— Given instruction —
Copy each of the items below word for word.

— Records provided —

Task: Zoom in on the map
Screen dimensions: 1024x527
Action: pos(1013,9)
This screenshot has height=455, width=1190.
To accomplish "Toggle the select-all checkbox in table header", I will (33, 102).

— Answer to this problem —
Task: Zoom in on the map
Screen dimensions: 1024x527
Action: pos(1013,9)
This screenshot has height=455, width=1190.
To accomplish "Toggle the select-all checkbox in table header", I will (33, 102).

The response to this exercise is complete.